▶ **EXERCISE DATA**
--------------------------------

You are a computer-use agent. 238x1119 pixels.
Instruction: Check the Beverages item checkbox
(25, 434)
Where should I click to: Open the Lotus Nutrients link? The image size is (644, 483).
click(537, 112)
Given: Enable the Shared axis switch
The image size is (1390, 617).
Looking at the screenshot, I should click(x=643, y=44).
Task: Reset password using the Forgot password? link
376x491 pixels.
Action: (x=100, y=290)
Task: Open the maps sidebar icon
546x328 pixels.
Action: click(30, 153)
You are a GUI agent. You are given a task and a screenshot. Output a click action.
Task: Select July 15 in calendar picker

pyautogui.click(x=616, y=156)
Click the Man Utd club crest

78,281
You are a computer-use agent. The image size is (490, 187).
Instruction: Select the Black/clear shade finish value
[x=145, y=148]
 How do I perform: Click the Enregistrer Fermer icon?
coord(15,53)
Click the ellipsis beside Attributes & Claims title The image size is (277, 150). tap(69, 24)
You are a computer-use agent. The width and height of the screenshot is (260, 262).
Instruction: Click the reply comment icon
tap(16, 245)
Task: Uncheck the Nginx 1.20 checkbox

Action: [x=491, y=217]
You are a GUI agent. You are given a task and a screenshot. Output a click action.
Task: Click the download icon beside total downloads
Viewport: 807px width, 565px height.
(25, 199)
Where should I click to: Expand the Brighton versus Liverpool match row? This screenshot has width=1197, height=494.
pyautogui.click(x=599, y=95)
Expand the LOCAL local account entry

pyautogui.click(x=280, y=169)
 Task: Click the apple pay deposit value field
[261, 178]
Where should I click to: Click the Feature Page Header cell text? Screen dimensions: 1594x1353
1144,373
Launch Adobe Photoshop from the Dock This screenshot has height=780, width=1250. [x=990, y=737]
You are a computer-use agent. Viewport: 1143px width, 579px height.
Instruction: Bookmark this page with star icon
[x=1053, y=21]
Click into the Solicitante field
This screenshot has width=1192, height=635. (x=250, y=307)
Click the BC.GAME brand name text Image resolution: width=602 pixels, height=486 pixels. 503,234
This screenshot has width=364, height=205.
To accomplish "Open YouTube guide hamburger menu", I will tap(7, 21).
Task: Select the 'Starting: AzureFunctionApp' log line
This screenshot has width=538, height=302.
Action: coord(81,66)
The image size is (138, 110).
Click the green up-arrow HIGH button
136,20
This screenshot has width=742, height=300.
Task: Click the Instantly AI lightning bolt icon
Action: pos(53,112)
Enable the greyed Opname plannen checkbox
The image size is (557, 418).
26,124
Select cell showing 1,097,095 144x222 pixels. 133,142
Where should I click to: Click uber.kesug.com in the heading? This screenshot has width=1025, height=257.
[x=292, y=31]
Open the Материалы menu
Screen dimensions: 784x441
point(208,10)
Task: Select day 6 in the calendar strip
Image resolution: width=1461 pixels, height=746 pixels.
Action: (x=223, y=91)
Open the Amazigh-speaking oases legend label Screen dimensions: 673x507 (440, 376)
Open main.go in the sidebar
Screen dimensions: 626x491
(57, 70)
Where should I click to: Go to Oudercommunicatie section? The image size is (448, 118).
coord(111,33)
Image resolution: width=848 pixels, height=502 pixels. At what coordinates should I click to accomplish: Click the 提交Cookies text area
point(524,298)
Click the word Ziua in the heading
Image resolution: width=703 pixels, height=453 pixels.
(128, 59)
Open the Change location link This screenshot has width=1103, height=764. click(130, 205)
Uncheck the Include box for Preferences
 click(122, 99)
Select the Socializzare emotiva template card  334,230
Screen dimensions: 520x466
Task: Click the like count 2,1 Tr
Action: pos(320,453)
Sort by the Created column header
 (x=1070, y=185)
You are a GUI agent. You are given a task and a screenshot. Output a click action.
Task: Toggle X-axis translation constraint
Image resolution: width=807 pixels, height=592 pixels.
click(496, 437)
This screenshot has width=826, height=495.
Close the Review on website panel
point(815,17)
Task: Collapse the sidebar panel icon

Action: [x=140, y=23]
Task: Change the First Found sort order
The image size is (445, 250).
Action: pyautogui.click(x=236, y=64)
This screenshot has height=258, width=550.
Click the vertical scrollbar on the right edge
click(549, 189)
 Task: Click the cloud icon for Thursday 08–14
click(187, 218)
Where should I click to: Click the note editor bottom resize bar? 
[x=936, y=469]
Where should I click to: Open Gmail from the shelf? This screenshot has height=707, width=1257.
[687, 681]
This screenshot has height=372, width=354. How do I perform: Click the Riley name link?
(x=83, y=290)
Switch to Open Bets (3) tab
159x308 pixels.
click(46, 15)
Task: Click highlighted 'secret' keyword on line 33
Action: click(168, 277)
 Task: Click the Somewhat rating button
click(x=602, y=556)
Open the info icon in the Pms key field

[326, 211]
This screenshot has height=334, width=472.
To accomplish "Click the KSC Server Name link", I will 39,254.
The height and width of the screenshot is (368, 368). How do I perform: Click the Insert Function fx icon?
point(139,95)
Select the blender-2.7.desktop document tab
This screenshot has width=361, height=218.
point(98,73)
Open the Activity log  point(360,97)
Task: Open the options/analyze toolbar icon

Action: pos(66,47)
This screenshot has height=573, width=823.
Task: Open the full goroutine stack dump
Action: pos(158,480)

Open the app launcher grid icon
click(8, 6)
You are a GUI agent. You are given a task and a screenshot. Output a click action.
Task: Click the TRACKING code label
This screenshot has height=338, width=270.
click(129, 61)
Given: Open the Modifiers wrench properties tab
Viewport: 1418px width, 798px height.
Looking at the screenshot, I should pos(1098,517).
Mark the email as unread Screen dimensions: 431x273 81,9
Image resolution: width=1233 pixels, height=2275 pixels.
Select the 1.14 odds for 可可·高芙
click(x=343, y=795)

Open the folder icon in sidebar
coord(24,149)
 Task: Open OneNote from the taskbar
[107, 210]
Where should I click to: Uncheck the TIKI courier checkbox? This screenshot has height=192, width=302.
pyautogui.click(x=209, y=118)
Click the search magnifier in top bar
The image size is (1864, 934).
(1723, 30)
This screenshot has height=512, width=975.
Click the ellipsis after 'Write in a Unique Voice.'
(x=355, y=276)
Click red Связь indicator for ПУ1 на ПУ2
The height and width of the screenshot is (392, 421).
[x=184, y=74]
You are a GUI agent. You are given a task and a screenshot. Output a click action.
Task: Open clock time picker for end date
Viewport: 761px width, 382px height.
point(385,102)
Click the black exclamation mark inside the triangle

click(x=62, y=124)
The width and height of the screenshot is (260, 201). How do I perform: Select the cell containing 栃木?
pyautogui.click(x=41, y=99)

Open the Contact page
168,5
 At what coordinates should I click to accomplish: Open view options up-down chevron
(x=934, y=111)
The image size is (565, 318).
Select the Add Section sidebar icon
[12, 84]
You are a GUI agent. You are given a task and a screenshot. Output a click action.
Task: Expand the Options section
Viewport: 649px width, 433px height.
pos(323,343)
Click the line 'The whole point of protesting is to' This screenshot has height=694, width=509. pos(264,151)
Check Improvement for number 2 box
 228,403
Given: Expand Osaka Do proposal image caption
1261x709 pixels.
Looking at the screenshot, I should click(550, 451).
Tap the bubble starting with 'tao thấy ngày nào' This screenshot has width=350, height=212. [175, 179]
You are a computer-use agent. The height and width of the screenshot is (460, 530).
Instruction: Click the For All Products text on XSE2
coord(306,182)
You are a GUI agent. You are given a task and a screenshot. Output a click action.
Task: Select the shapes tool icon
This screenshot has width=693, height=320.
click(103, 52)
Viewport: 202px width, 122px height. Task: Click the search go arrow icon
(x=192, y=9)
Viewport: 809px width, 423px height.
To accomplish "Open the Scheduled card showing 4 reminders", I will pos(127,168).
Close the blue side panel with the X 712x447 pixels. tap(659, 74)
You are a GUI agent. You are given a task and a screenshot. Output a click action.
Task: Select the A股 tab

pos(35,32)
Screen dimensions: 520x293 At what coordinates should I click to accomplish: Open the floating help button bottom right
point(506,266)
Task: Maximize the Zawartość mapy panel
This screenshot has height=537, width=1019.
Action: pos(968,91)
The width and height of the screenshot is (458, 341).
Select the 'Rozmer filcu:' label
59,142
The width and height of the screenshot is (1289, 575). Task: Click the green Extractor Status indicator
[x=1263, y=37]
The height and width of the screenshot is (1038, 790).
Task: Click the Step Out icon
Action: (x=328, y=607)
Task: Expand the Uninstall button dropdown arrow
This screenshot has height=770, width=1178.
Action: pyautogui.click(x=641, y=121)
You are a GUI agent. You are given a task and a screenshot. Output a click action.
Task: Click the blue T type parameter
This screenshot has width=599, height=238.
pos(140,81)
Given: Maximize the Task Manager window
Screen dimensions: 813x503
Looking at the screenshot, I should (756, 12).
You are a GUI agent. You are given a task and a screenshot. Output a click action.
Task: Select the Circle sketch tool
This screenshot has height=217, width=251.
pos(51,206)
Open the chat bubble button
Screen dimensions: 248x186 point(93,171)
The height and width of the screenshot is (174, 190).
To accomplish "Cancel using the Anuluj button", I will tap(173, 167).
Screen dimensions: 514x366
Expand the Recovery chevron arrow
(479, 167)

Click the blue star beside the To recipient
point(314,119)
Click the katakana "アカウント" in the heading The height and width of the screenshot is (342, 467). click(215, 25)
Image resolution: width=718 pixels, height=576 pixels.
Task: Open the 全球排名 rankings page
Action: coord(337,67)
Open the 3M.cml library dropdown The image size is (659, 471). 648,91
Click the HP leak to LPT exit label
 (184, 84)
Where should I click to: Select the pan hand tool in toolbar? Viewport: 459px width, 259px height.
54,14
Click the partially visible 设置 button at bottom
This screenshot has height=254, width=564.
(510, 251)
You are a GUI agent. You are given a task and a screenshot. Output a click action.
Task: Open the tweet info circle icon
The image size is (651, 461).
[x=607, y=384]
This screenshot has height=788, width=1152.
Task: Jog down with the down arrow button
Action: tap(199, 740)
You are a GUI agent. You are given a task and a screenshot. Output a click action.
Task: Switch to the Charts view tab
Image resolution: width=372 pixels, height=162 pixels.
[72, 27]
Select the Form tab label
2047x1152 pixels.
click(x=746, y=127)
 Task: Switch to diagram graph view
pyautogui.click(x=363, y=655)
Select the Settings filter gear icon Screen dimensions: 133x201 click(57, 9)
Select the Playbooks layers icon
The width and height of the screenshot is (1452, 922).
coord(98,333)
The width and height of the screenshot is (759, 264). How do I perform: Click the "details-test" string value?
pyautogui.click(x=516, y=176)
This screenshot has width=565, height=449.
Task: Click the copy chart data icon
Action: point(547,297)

--------------------------------

▶ **CHALLENGE**
Please output the items in the part that opens with the line containing "Click the BC.GAME" and closes with the line containing "Action: coord(81,66)" as a two-column CSV with the columns item and answer. Use one row per item, and put each value in its own quoted field with line breaks replaced by spaces.

▶ **FINAL RESULT**
item,answer
"Click the BC.GAME brand name text Image resolution: width=602 pixels, height=486 pixels.","503,234"
"This screenshot has width=364, height=205. To accomplish ""Open YouTube guide hamburger menu"",","I will tap(7, 21)."
"Task: Select the 'Starting: AzureFunctionApp' log line This screenshot has width=538, height=302.","Action: coord(81,66)"